** Exercise objective **
Keep only those lines of the records that include the string "type".

** Records supplied **
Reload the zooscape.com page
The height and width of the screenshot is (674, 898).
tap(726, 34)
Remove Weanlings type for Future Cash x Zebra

==

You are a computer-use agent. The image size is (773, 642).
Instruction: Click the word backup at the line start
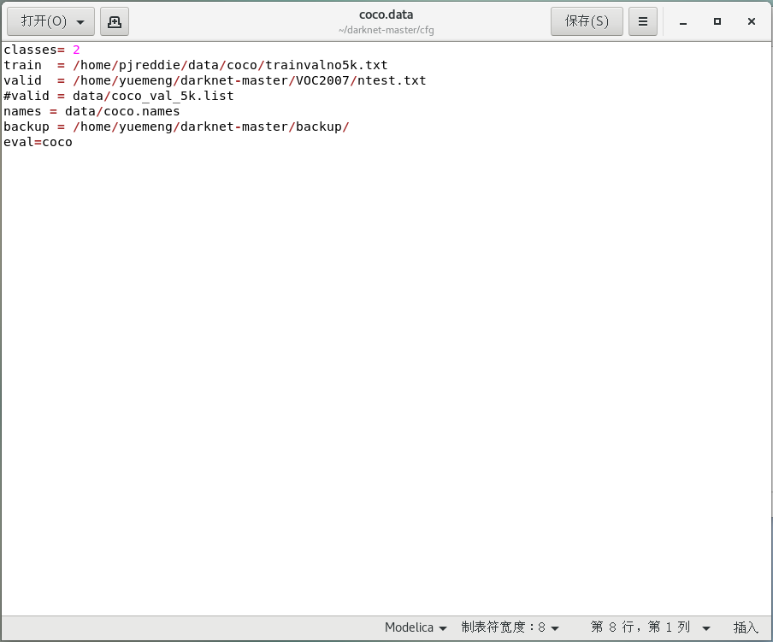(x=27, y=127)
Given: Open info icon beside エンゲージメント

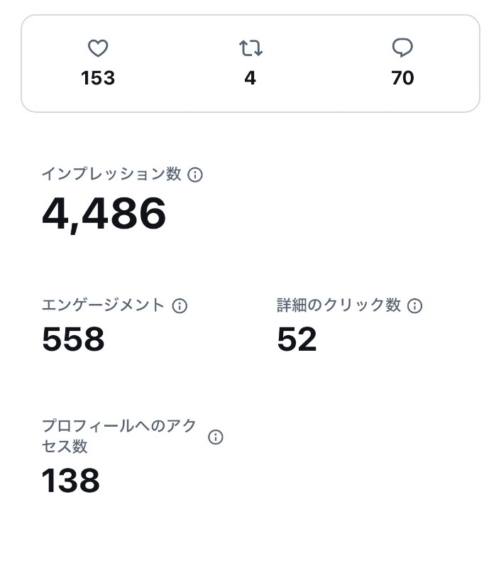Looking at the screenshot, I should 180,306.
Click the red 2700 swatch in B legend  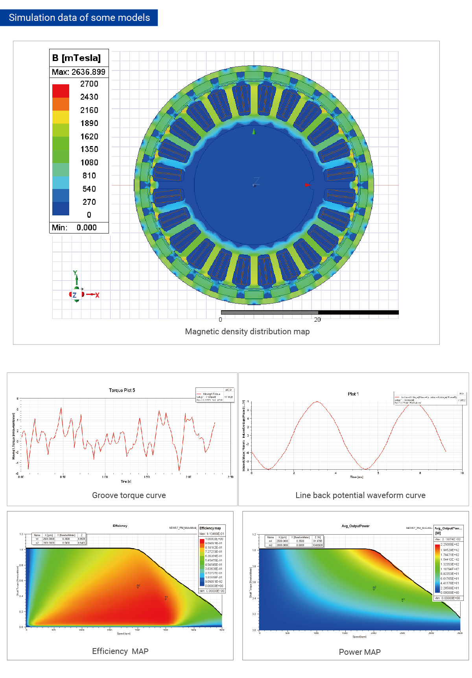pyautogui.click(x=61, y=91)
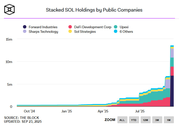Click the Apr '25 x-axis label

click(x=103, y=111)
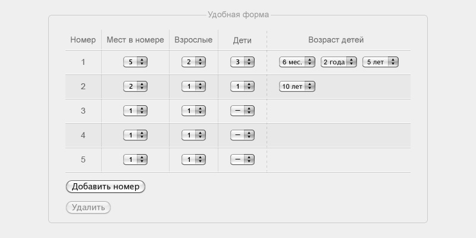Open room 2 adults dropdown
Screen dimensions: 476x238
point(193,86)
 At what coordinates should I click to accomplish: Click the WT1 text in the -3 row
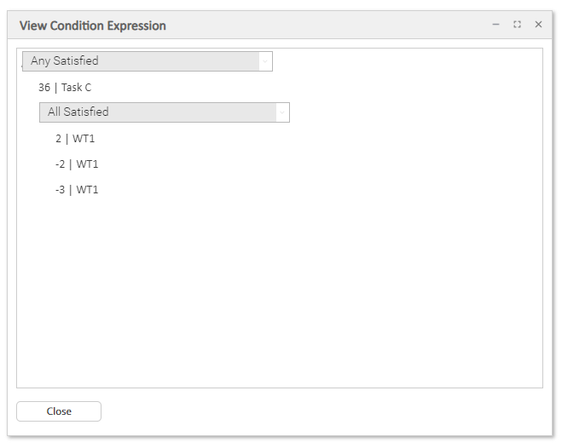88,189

...

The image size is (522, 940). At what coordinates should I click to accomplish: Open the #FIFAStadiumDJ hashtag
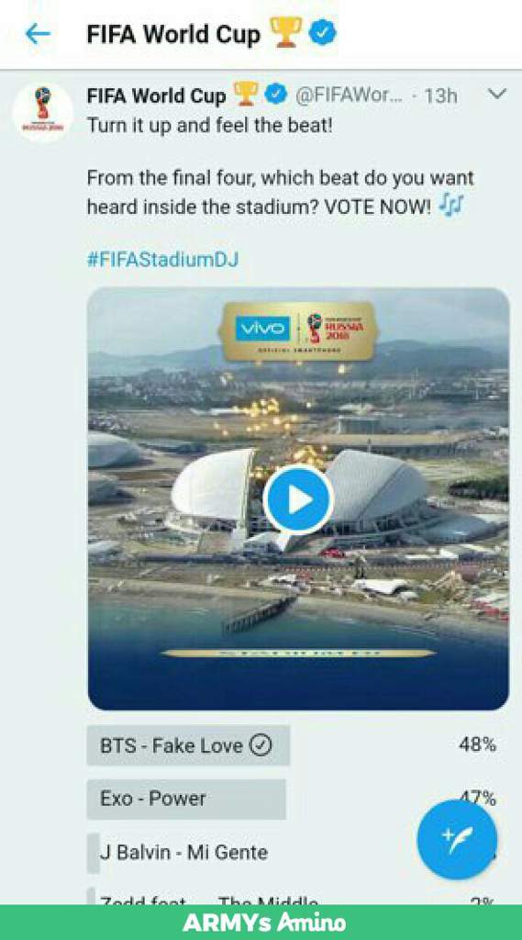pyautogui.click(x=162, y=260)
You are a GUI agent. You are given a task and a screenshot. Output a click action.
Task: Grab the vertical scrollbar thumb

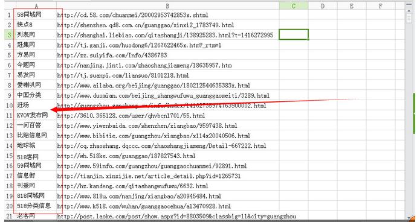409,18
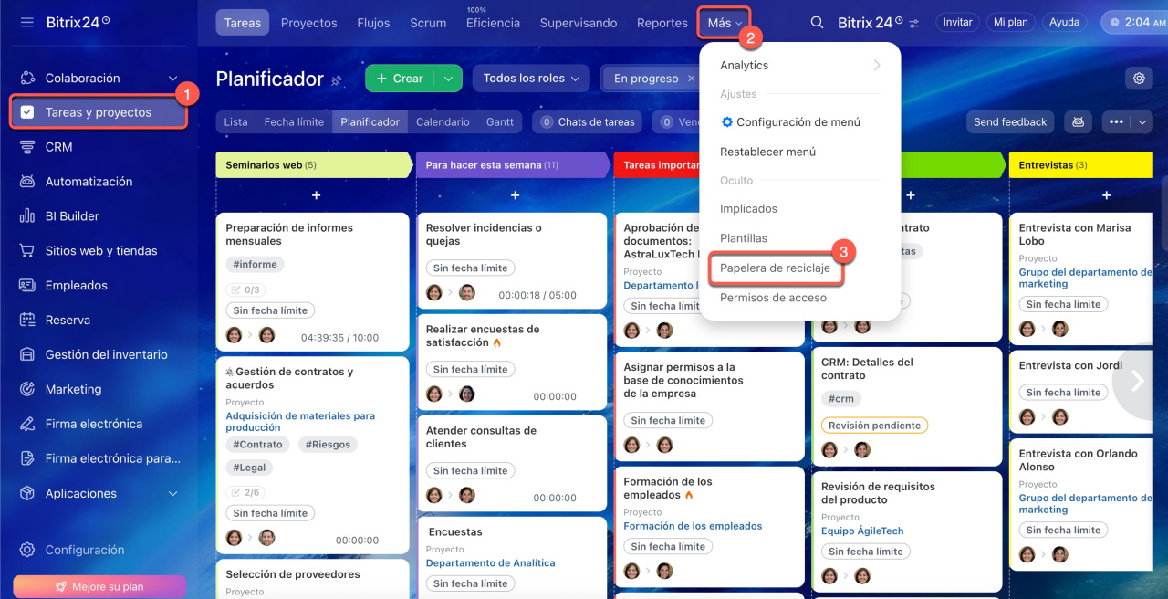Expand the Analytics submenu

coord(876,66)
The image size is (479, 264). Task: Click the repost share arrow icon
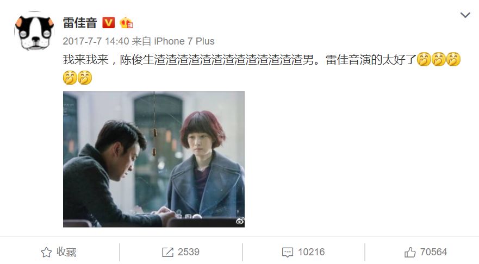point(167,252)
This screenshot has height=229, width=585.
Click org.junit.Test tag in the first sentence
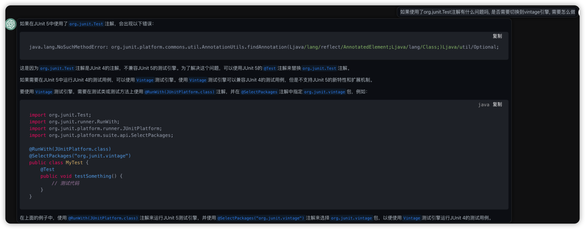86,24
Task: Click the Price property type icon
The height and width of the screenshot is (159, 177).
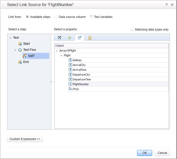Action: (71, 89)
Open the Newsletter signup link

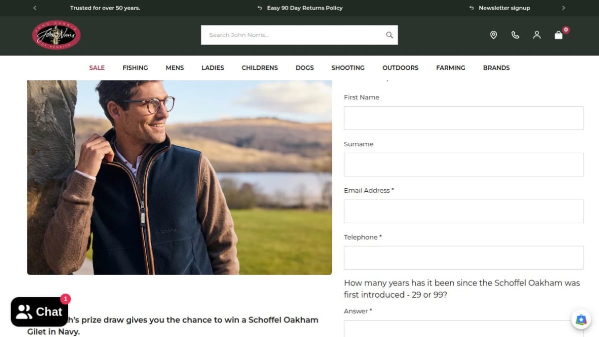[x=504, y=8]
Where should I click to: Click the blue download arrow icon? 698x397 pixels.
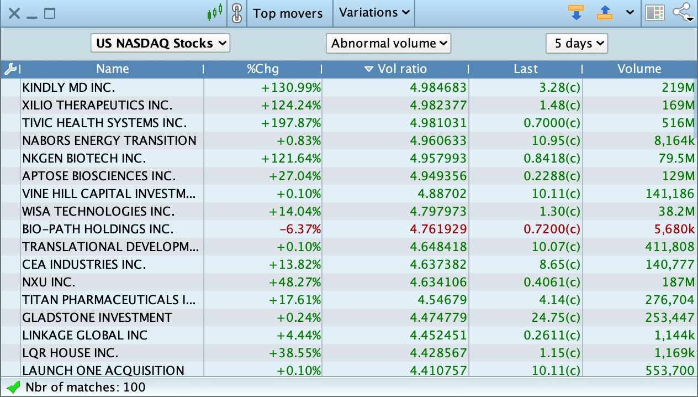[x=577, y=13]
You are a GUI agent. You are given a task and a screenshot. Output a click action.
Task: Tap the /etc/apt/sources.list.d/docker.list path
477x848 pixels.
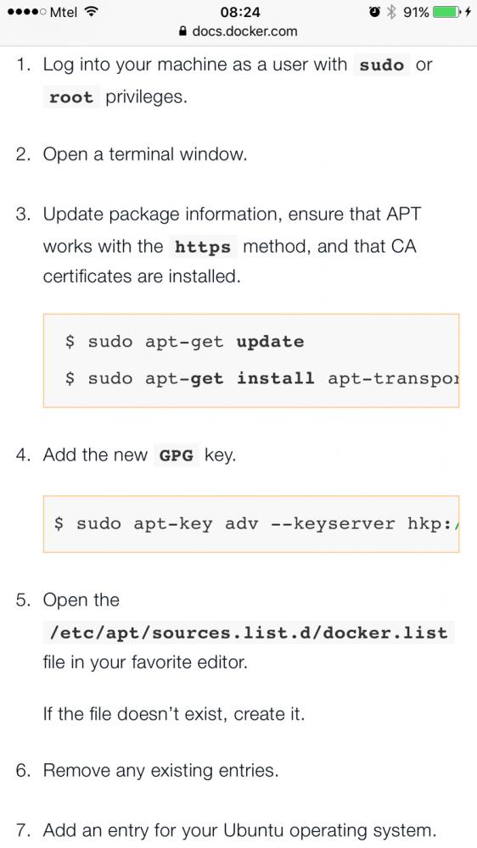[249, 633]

** The completed task **
Remove Weanlings type for Future Cash x Zebra
Task: Click the Price property type icon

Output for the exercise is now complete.